Now, Cliff has moved past Catholicism: our pastor’s name is Laura. I’ve learned to share my opinion, and occasionally cross the line to brash; Cliff has softened his voice. He’s left social work behind and is now in non profit management. I’m on the same career path. We own a house full of stuff, though the things we care about most still fit in the back of our car: safely buckled in two car seats. And the hair and thighs, well, time changes things.
Here’s what I’m trying to say: who I married on September 8, 2001, isn’t quite the same person in my bed tonight. The change has been gradual, but the differences are stark. In fact, our son recently looked at a picture from our wedding day, and asked, “Where are you guys?” Good question.
We’ve been lucky: we’ve changed roughly in step with each other. Many of the changes have been for the better (I’ve learned to be more direct; Cliff has learned to listen more). And we’ve developed the thick skin it takes to tolerate the changes that are a bit tougher to stomach.
Not everyone is so lucky: some changes take more adapting. Think of the career woman who decides to be a stay at home mom. Or the stay at home mom who finds herself yearning for a career. Either occupation is respectable, but a sudden and passionate swing from one to the other can unsettle a relationship, especially for a husband who thought he was married to one and finds himself working out weekly schedules and budgets with the other.
I know of other families where one partner has suddenly become a serious runner, requiring hours of Saturday morning training runs and changed diets for the whole family.
And what if your husband becomes more brash? Your wife more bossy? What if illness or parenthood or unemployment changes something fundamental about your partner’s personality? Even if only temporary, the result can be feeling like you’re in bed with a stranger.
Ethicist Lewis Smedes says of his marriage, after 25 years, “My wife has lived with at least five different men since we were wed – and each of them has been me.”
What do we do about this? The answer isn’t to avoid change. The answer is to somehow respect the changes in each other, change in step when you can, and give your spouse space to be who he or she needs to be when you can’t. I think the answer also lies, somehow, in the promises we make to each other.
Smedes writes that “when I make a promise to anyone, I rise above all the conditioning that limits me.” Essentially, you have to rise above who you are and who you see yourself with to be open to who your partner is becoming. Let the promises you made be the through-thread of your relationship, when other things seem less certain. Find unlimited potential in who you could become together.
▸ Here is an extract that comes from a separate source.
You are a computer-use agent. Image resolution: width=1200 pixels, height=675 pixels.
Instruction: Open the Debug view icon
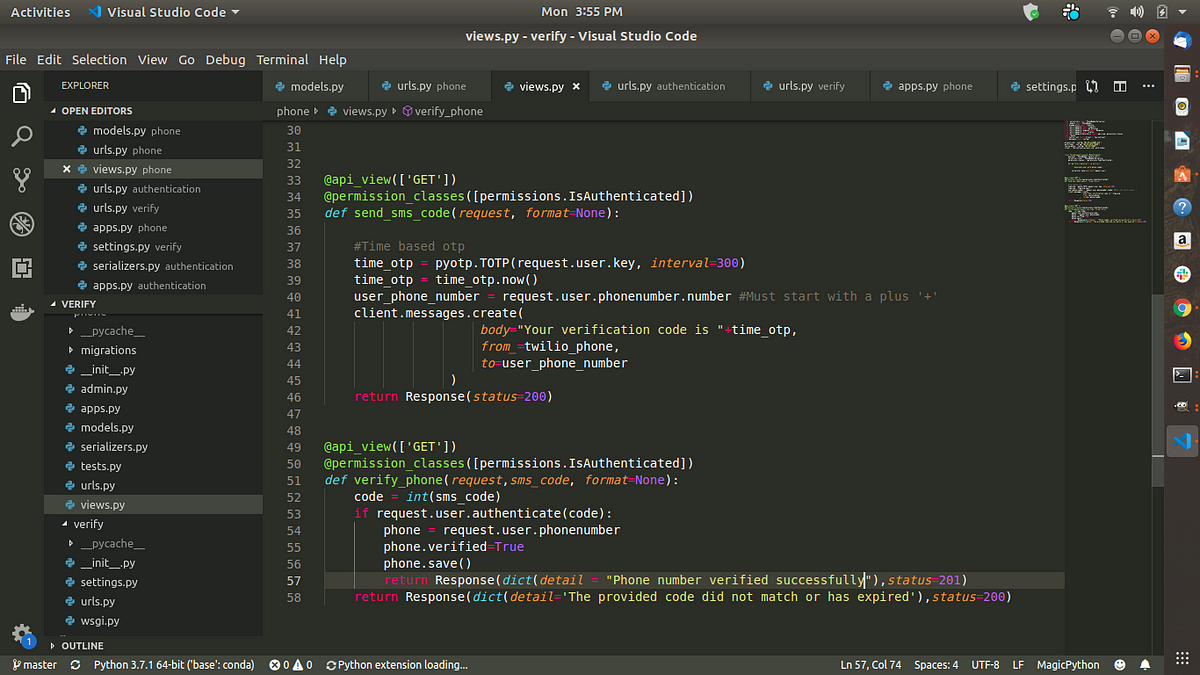click(22, 224)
Find excitement in being in bed with someone new.
Tim Keller, in his book The Meaning of Marriage, quotes Smedes (above) and then offers this wisdom: ”Over the years you will go through seasons in which you have to learn to love a person who you didn’t marry, who is something of a stranger. You will have to make changes you don’t want to make, and so will your spouse. The journey may eventually take you into a strong, tender, joyful marriage. But it is not because you married the perfectly compatible person. That person doesn’t exist.”
Full disclosure: I haven’t read Smedes. I’m lifting his quotes from Tim and Kathy Keller’s book, The Meaning of Marriage.